Legislators call for decisive action on climate change

Senior legislators from the G8+5 countries were meeting in Rome on Friday ahead of the G8 summit to call on leading nations to take decisive action on climate change.

The forum, organised by Global Legislators Organisation for a Balanced Environment (Globe), consists of members of Parliaments, international experts and business leaders who have gathered ahead of the G8 summit to negotiate policy changes on environmental issues, including climate change, ecosystems, energy security and land use.

They are expected to call on the G8 to immediately announce their emission cuts and agree on a $2-billion contribution from the US to help developing countries adapt to climate change.

Legislators from China, Brazil, Mexico, South Africa and India would play a key role in ensuring that developing countries concerns were addressed.
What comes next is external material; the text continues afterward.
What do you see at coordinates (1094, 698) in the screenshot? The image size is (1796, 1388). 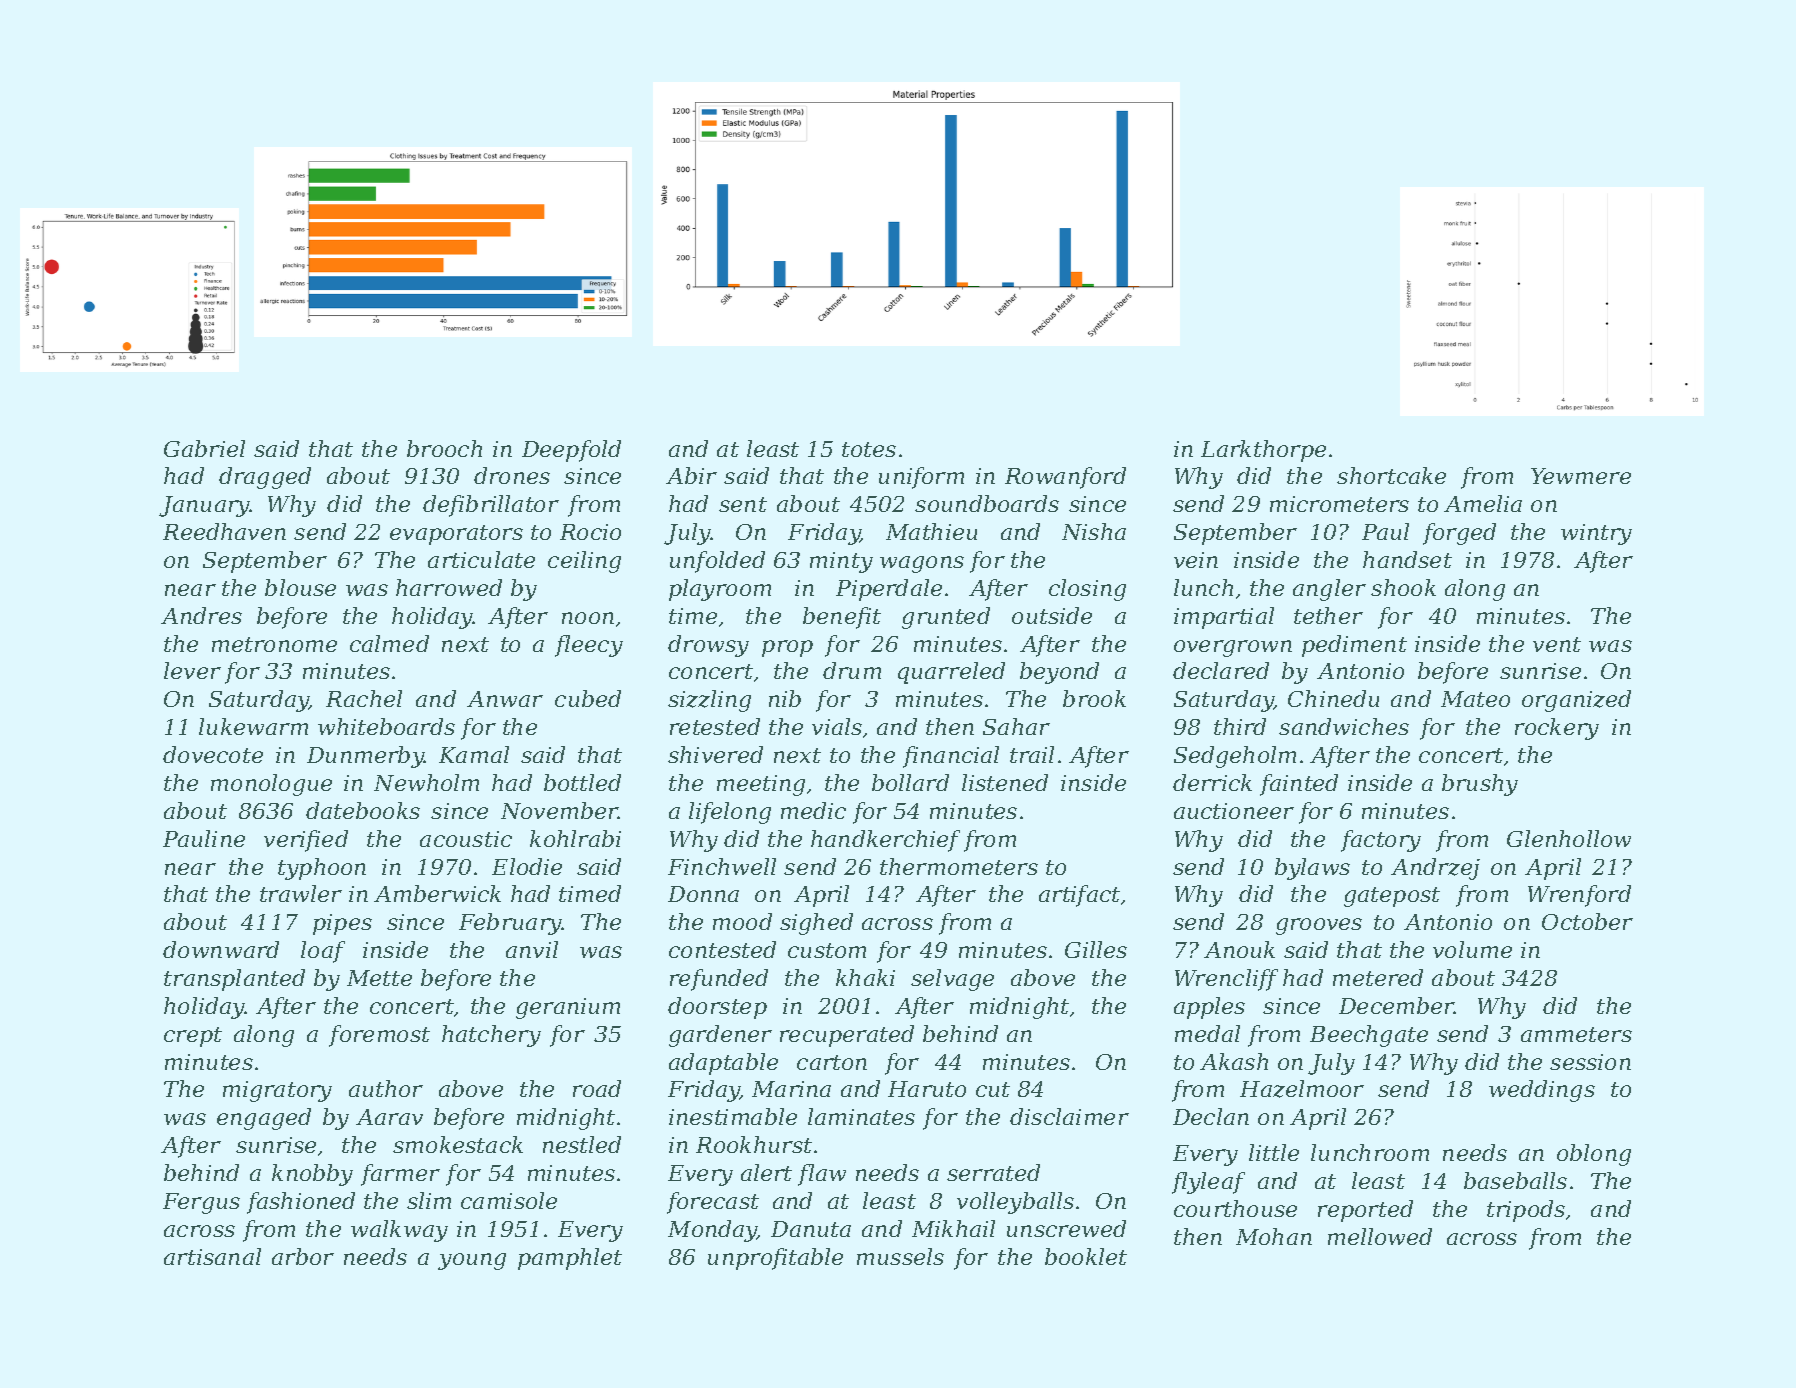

Two South African legislators — Independent Democrats member of Parliament Lance Greyling and chairperson of the Portfolio Committee on Minerals and Energy Eugene Nhlanhla Ngcobo — were scheduled to attend the forum. However, Ngcobo arrived late, while Greyling did not attend at all.

Greyling told the Mail & Guardian Online on Friday that ”the problem was that the Italian Parliament insisted that the invitation to the conference be sent to the Speaker of [the South African] Parliament, who would then decide which delegates would attend.

”I was waiting for the Speaker to give me the go-ahead to attend and, if I had been told that I had to go, I would have gone. There is another conference in Copenhagen [later in the year] and I am hoping to attend that because I have been a participant in the past.”

Globe president and British MP Stephen Byers said the forum’s objective was to finalise positive recommendations to present to the G8 summit in July, and consider a successor to the Kyoto protocol.

”We legislators will be laying down a challenge to the G8 to stand and deliver on climate change. Since these are not formal negotiations, we have the freedom to push the envelope further and give our governments more space to tackle environmental issues,” Byers said.

He highlighted the important role of developing countries in climate change negotiations, and stressed the need to make inroads into tackling climate change now, instead of waiting for the United Nations Copenhagen conference in December.

”Negotiators from the developing world are privately telling me that unless there are big commitments now from the developed countries, we are not going to get a deal at Copenhagen — if we treat this like a trade negotiation and wait until Copenhagen to makes these commitments, it will be too late to create the political conditions under which developing world leaders can agree on an ambitious deal,” said Byers.